The original incoming email protocol, POP3 (Post Office Protocol 3) is a simple way to check email.
When you configure your email client to check email using POP3, it downloads all email messages from your email server and marks them to be deleted from the server.
Advantages: Emails are downloaded and stored on your local devices (eg. your phone, tablet and desktop/laptop computer) and are automatically deleted from the server, automatically freeing up space on your server mailbox.
Disadvantages: Your emails and folder do not get synchronized to your phone or other devices or the server.
When to use POP3
- You access email from one computer only.
- You want to be able to read email when you’re not connected to the internet.
- You save a lot of emails and want to keep them from taking up space on your email server.
IMAP (Internet Message Access Protocol) gives you live access to all your email messages. Designed as an improvement over POP3, IMAP is the way to go if you access email from more than one device. With IMAP, your messages stay on the server until you delete them in your email client. Everything you do with email messages syncs with your email server. When you read a message (or mark it as read), it’s automatically marked as read on the email server.

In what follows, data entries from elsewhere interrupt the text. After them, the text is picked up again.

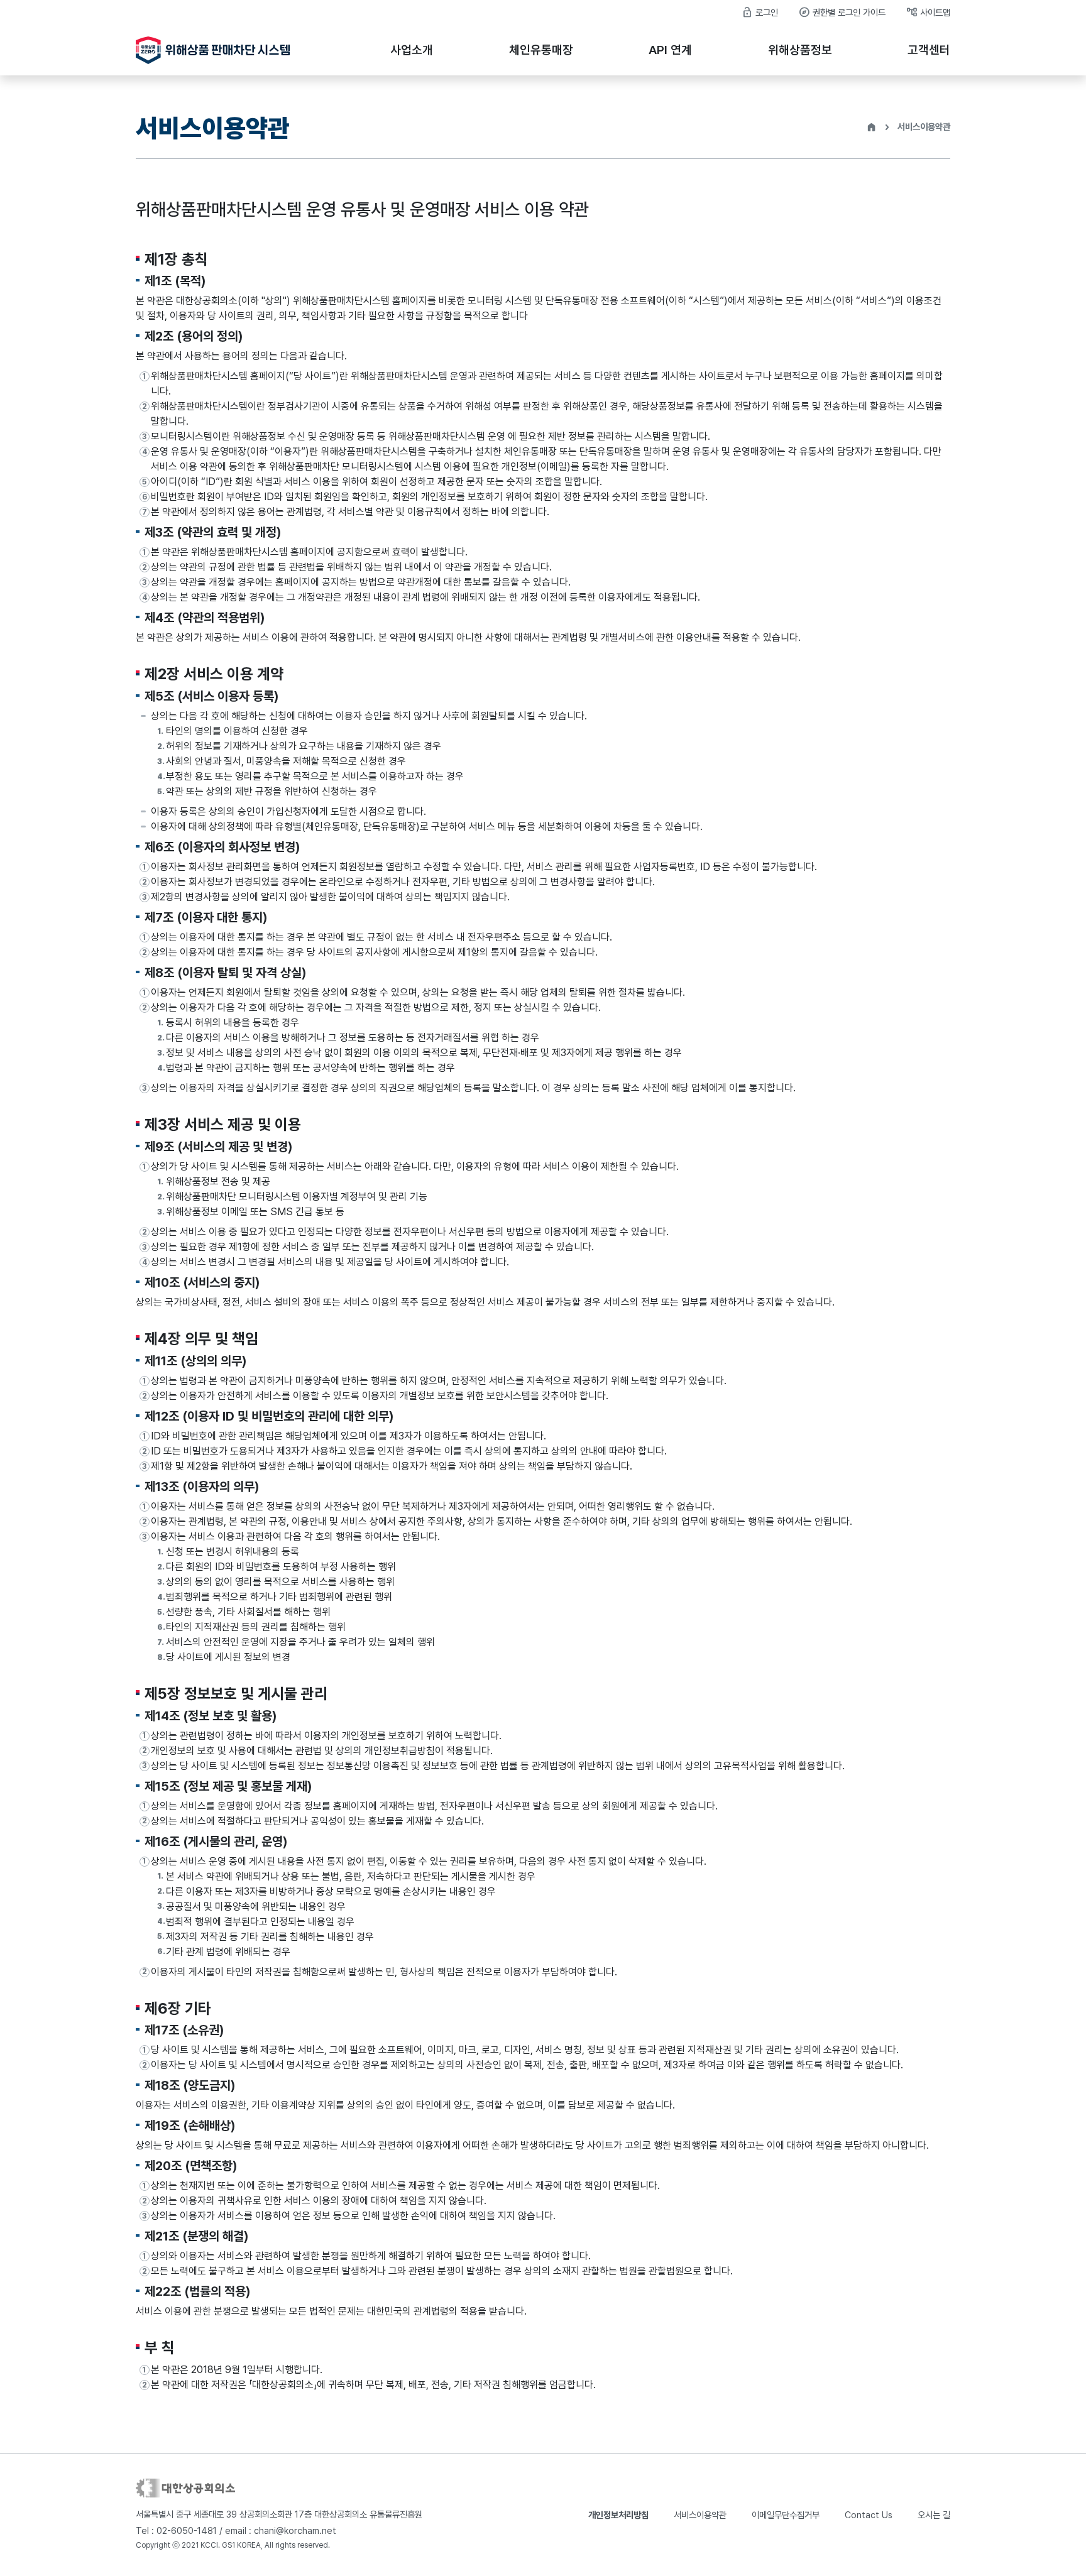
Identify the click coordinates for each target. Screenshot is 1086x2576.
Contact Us (868, 2514)
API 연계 (670, 50)
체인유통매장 (541, 50)
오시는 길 (934, 2514)
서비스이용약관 (700, 2514)
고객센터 (929, 50)
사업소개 (411, 50)
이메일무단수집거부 (786, 2514)
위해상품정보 (800, 50)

Advantages: Synchronizes all folders and emails with the server and the devices (eg your phone, tablet and desktop/laptop computer) on which you setup the email account.
Disadvantages: Your space on the server is limited per email account to 500 MB. If you keep all your emails on the server, especially those with attachments, your email account will eventually run out of space, at which point you would be not able to receive any more emails until you freed up some space by deleting old emails.
When to use IMAP
- You access email from multiple devices.
- You want to save emails and keep them from taking up space on your computer.